Tanggapan untuk mereka yang mempertanyakan NII dan DIR.
QANUN AZASY NII
Kalau kita pelajari Qanun Azasy NII, maka dapatlah disimpulkan bahwa NII
mempunyai dasar dan hukum Islam, dimana hukum yang tertinggi adalah Qur'an dan Hadits
sahih.NII bersifat republik dengan Majlis Syuro (Parlemen) sebagai lembaga
tertinggi pembuat hukum melalui pengambilan keputusan dengan suara terbanyak dan
menetapkan Qanun Azasy dan garis-garis besar haluan Negara. (Qanun Azasy NII, BAB I Pasal
1, 2, 3 , BAB II Pasal 4, 5)
Kemudian dilengkapi dengan Dewan Syuro sebagai Badan Pekerja daripada Majlis Syuro yang mempunjai tugas-kewadjiban menyelesaikan segala keputusan Majlis Syuro dan melakukan segala sesuatu sebagai wakil Majlis Syuro menghadapi Pemerintah, selainnya jang berkenaan dengan prinsip. Dimana tiap-tiap undang-undang menghendaki Persetujuan Dewan Syuro. (Qanun Azasy NII, BAB III Pasal 6, 7, 8, 9)

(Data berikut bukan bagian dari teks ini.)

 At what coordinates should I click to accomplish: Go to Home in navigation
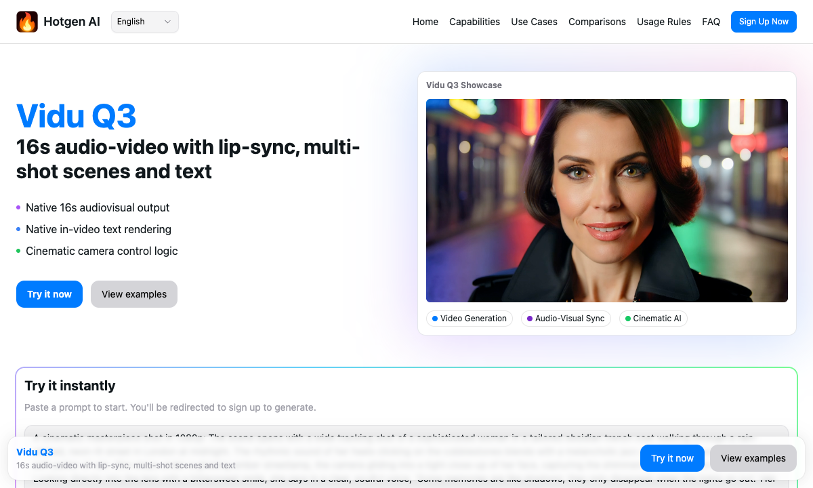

Kekuasaan Pemerintah Negara dipegang oleh Imam Negara Islam Indonesia menurut Qanun Azasy, sepanjang Hukum Islam. Imam dipilih oleh Majlis Syuro dengan suara paling sedikit 2/3 daripada seluruh anggauta kemudian menyatakan bai'at dihadapan Majlis Sjuro. Dalam tugasnya Imam dibantu oleh Dewan Imamah yang terdiri dari Imam dan Kepala-kepala Majlis. Dimana anggauta-anggauta Dewan diangkat dan dilberhentikan oleh Imam. juga dibantu oleh Dewan Fatwa yang terdiri dari seorang Mufti besar dan beberapa Mufti lainnya, sebanyak-banyaknja 7 orang. Dewan ini berkewajiban memberi jawab atas pertanyaan Imam dan berhak menunjukkan usul kepada Pemerintah. Angkatan dan pemberhentian anggauta-anggauta itu dilakukan oleh Imam. Dimana Imam memegang kekuasaan membentuk undang-undang dengan persetujuan Majlis Syuro dan menetapkan peraturan Pemerintah, setelah berunding dengan Dewan Imamah untuk menjalankan Undang-undang sebagaimana mestinya. Membentuk Badan Keuangan, Kehakiman dan pendidikan. (Qanun Azasy NII, BAB IV Pasal 10, 11, 12, 13, 14, 21, BAB VI Pasal 22, BAB VIII Pasal 24, BAB IX Pasal 25, 16 BAB XII Pasal 32)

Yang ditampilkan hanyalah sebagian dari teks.